■ Exercise details ■
Below is a listing; repeat exactly the lines from the one containing "Open the Trace menu" to the one containing "This screenshot has width=831, height=579.", both included.

■ Input for this task ■
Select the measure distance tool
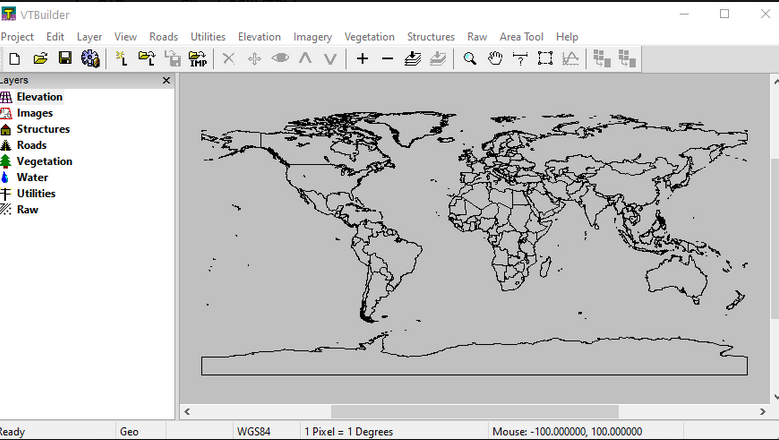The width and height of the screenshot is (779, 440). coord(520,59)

==

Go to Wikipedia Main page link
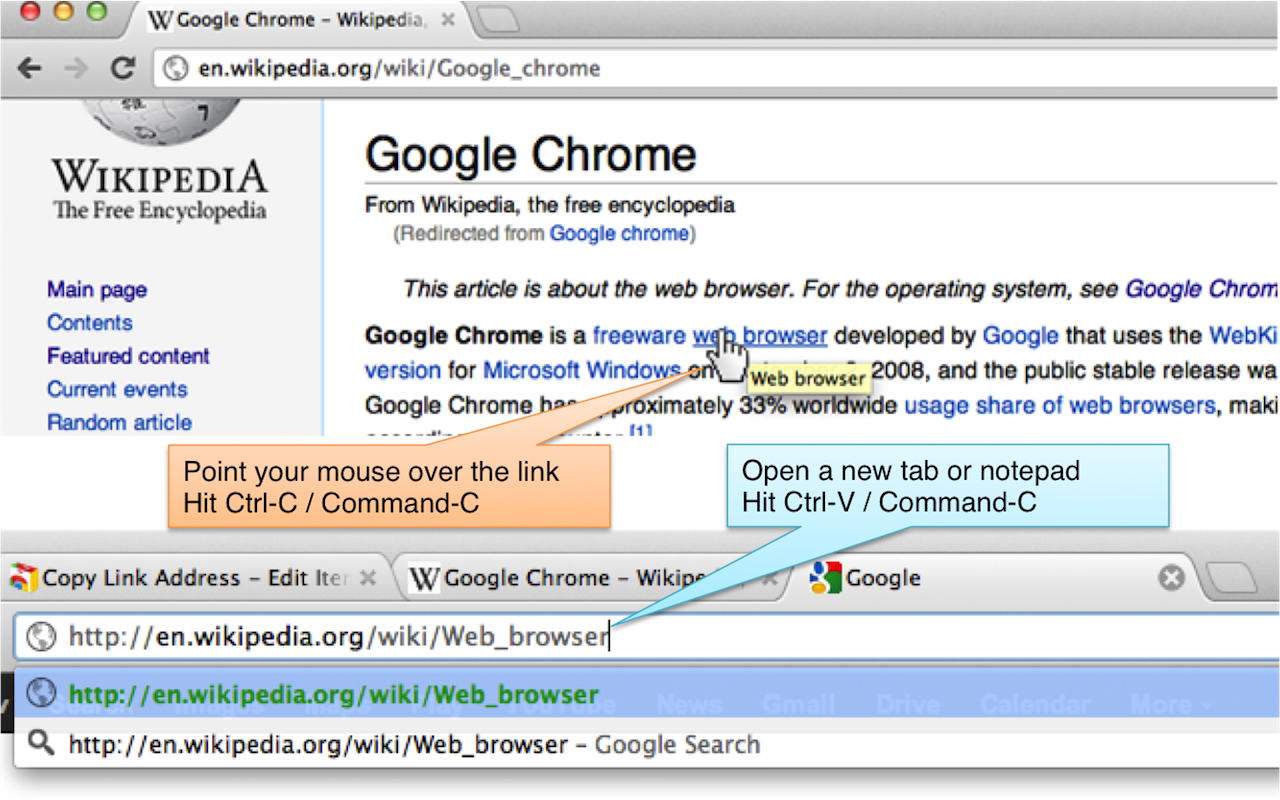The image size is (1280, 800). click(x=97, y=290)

* * *

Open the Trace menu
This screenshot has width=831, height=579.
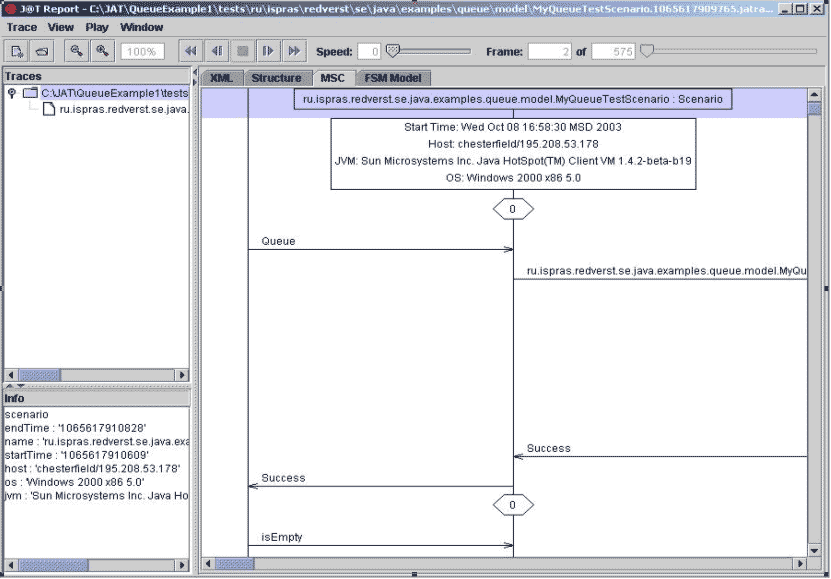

■ Reply ■
Open the Trace menu
This screenshot has width=831, height=579.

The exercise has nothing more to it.